Optionally, the apparatus further comprises:
the history hash value adding module is used for generating a history hash value corresponding to the history interactive data according to each history parameter information in the first history interactive data and adding the history hash value to the history byte array;
and the current hash value adding module is used for generating a current hash value corresponding to the current interactive data according to each current parameter information in the current interactive data and adding the current hash value to the current byte array.
Optionally, the second historical interaction data determining module 420 is specifically configured to: determining target parameter information matched with current parameter information corresponding to the preset statistical dimension parameters in the current interactive data from all candidate parameter information corresponding to the preset statistical dimension parameters, and determining second historical interactive data containing the target parameter information from the first historical interactive data;
correspondingly, the device also comprises: a historical statistical information determination module to: and updating the historical statistical information corresponding to the target parameter information according to the historical repeated occurrence times of the second historical interactive data and the current interactive data based on preset statistical conditions, and determining the historical statistical information corresponding to the target parameter information according to the mapping relation between each candidate parameter information corresponding to the preset statistical dimension parameter and the historical statistical information before obtaining the current statistical information.

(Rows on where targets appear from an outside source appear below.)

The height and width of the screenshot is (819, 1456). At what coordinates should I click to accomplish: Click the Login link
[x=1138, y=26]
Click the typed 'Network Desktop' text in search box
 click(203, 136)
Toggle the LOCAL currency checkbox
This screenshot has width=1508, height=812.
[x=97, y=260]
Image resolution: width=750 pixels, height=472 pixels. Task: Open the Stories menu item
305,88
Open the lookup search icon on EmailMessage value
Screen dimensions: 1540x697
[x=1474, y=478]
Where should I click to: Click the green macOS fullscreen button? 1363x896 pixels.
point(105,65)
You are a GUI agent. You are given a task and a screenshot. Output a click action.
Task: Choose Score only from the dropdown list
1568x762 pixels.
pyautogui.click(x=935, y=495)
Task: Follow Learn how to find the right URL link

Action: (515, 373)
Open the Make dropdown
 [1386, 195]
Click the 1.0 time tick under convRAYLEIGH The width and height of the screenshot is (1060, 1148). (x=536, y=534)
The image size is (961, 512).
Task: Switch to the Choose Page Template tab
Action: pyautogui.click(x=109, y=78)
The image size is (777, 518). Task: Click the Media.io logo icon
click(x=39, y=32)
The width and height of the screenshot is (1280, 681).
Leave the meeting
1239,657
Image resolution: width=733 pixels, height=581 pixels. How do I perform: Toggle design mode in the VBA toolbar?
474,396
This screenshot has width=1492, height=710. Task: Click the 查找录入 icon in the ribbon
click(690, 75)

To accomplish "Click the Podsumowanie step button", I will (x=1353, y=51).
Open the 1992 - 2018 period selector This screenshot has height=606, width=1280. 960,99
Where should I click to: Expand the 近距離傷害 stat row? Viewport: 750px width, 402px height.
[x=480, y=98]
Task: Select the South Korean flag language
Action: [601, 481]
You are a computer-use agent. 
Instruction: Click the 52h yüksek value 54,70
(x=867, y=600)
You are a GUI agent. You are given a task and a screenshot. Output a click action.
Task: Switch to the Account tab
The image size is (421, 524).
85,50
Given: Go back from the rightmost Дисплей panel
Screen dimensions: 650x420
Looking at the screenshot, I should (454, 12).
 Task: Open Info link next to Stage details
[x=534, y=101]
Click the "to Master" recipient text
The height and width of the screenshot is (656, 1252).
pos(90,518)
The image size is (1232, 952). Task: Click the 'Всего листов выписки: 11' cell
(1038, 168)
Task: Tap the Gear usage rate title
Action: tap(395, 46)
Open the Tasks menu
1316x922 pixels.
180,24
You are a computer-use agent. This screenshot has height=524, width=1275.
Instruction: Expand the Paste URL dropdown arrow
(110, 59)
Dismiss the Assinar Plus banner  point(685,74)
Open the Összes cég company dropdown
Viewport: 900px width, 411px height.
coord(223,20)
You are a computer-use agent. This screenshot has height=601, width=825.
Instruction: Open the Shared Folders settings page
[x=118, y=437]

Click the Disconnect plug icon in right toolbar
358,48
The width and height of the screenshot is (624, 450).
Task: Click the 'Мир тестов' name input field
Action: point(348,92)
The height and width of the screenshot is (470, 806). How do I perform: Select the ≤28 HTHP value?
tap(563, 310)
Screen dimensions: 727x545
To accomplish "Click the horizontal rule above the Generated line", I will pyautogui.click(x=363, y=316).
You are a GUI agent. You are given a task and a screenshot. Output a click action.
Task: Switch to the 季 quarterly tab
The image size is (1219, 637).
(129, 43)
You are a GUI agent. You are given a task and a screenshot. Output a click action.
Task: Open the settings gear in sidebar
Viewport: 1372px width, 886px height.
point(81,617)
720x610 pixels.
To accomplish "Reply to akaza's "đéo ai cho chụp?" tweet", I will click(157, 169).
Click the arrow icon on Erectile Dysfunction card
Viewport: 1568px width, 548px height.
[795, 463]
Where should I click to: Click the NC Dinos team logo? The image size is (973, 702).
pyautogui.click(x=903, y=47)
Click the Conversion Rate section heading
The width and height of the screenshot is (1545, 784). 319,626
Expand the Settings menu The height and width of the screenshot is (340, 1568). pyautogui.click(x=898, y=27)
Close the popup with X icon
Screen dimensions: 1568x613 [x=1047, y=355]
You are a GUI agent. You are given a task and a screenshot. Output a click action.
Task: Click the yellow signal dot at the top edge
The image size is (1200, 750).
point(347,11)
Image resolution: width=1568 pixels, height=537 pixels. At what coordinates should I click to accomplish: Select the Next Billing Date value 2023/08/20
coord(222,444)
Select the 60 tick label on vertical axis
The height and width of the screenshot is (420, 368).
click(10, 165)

Optionally, the current interactive data of the current object refers to current item acquisition task data of the current user; the current item acquisition task data comprises: at least one of current article acquisition platform information, a current article acquisition parent task identifier, a current article acquisition child task identifier, a current article attribution party identifier and current article acquisition time;
the first historical interactive data of the current object refers to historical item acquisition task data of the current user; the historical item acquisition task data comprises the following steps: at least one of historical item acquisition platform information, historical item acquisition parent task identification, historical item acquisition child task identification, historical item attribution identification and historical item acquisition time.
The data processing device provided by the embodiment of the invention can execute the data processing method provided by any embodiment of the invention, and has the corresponding functional module and the beneficial effect of executing the data processing method.
It should be noted that, in the embodiment of the data processing apparatus, the included units and modules are merely divided according to functional logic, but are not limited to the above division as long as the corresponding functions can be implemented; in addition, specific names of the functional units are only for convenience of distinguishing from each other, and are not used for limiting the protection scope of the present invention.
EXAMPLE five
Fig. 6 is a schematic structural diagram of an apparatus according to a fifth embodiment of the present invention. Fig. 6 illustrates a block diagram of an exemplary device 12 suitable for use in implementing embodiments of the present invention. The device 12 shown in fig. 6 is only an example and should not bring any limitations to the functionality and scope of use of the embodiments of the present invention.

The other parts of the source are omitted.